CHAMPAIGN, Ill. —A new book by a University of Illinois Urbana-Champaign labor historian explores how workers characterize their relationship to their jobs using their own personal mini-narratives, mining that material to ultimately advocate for a more humanistic-centered future of work.
Robert Bruno, a professor of labor and employment relations at Illinois, is the author of “What Work Is,” published by the University of Illinois Press.
The book’s title is a reference to a Philip Levine poem of the same name, which details the speaker’s working-class struggles to earn a living as a day laborer. But the title in Bruno’s book functions as a thought exercise for his students to describe their relationship to their work using no more than six words: “Work is _______?”

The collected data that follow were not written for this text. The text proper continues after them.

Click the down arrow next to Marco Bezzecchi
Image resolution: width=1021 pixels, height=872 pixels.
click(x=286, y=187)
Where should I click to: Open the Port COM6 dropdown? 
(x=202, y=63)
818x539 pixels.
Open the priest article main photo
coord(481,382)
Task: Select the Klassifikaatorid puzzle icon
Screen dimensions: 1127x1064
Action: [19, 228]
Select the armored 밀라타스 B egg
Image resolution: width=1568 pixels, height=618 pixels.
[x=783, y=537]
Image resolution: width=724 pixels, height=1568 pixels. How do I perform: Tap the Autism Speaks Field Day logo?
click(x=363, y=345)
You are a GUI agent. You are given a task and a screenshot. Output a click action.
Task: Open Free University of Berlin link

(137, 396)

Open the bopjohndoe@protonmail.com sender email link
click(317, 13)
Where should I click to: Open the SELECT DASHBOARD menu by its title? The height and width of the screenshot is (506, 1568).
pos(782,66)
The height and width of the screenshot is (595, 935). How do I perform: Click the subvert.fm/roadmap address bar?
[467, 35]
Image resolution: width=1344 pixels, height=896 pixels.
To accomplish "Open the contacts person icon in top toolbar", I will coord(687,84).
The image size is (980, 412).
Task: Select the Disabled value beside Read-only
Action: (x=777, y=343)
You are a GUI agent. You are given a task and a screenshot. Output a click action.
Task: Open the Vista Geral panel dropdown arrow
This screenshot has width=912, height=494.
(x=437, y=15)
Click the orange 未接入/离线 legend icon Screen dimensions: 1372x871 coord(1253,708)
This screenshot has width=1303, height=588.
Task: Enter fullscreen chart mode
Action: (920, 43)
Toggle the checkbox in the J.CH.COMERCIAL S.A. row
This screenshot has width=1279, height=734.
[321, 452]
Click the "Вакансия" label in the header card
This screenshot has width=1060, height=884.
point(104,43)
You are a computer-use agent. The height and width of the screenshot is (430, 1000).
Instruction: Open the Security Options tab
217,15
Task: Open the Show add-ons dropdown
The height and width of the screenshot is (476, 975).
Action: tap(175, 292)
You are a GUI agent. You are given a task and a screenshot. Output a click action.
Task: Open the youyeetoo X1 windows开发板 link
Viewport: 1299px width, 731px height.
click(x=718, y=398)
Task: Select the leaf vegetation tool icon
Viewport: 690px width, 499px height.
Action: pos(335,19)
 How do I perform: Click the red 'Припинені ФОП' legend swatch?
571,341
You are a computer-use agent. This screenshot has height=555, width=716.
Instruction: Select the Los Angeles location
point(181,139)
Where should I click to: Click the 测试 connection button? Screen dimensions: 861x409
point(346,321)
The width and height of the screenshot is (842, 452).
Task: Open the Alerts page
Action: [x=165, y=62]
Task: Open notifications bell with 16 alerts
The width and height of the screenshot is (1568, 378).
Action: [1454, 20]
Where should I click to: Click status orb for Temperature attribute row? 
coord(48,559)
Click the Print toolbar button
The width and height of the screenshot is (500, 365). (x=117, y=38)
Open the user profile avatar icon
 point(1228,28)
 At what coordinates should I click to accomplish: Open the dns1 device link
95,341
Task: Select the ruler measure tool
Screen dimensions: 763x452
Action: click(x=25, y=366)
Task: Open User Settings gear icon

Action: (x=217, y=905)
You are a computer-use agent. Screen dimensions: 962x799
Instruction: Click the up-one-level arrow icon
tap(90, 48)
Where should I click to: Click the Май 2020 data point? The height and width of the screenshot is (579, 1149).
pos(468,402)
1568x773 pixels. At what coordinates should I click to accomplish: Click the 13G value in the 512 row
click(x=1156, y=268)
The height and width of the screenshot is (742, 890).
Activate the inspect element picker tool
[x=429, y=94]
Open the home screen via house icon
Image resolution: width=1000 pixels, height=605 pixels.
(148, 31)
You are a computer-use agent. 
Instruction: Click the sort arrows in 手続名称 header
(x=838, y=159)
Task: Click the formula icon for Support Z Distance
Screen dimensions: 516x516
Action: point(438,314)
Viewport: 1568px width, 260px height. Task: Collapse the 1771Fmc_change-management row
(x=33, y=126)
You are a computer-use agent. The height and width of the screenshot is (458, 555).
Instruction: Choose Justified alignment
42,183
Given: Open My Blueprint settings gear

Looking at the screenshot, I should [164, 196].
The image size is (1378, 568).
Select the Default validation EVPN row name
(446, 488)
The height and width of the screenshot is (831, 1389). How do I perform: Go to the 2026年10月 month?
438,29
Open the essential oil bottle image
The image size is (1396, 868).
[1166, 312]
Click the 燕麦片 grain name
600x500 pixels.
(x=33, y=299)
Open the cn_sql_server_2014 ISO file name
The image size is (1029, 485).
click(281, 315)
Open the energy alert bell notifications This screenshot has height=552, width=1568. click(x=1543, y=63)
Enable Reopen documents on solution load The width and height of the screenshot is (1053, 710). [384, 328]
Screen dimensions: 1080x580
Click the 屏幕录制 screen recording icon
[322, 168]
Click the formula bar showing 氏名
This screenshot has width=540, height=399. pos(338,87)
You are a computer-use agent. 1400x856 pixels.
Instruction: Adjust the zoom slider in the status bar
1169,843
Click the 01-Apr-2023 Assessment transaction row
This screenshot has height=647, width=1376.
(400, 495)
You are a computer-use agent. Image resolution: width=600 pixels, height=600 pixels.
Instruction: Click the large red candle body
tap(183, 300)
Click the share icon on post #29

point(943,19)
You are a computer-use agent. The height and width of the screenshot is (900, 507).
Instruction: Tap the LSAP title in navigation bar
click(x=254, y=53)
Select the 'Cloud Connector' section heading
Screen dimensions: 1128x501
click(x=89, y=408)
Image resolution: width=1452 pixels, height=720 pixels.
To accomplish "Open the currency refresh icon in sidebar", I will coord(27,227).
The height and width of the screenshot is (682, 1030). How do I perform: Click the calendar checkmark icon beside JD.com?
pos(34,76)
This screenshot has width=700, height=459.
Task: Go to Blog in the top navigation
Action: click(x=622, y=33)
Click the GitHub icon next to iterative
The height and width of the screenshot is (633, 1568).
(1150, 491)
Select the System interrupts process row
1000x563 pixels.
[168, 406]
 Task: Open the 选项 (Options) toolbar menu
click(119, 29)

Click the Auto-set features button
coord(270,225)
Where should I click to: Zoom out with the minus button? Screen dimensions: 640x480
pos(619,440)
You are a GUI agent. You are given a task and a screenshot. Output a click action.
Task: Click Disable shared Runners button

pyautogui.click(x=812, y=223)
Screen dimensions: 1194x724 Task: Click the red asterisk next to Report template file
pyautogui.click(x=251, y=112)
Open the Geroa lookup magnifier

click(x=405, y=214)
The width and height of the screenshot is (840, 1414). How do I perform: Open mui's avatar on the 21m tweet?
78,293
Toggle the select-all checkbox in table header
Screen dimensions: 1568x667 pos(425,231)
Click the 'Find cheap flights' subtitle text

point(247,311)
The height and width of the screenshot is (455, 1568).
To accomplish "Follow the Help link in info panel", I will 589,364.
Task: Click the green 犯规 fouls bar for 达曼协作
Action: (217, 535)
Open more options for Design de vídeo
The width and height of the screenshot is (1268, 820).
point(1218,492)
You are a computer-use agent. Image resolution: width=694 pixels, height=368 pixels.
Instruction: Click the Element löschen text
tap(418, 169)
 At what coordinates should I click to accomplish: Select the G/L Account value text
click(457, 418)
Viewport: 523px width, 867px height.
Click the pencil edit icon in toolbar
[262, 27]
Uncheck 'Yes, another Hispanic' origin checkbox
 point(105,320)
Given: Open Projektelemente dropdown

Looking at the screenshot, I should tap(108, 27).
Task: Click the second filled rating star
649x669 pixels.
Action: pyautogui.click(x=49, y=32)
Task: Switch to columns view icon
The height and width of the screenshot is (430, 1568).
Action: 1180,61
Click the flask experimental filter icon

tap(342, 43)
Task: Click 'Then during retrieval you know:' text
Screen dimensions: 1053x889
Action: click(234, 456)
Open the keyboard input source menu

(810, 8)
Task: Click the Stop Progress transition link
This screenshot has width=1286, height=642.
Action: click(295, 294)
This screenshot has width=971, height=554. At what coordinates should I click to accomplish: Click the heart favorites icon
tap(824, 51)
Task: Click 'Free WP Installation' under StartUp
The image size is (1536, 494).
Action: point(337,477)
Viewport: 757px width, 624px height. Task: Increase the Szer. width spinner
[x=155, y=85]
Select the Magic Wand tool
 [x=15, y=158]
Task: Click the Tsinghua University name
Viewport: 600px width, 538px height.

“For nearly 30 years, my work as a labor studies educator has allowed me to teach and interact with working-class people as students – unionized workers representing all trades, crafts, occupations and sectors, and different nationalities, races, genders and political orientations,” Bruno said. “The one thing they all have in common is nobody ever asks them about their relationship to their work. In writing this book, I really wanted to understand how they experience their work. How are their lives realized through the work they do? How does it affect the multiple aspects of their lives? How do they see themselves through their work? How do they define their work, and how does it define them?”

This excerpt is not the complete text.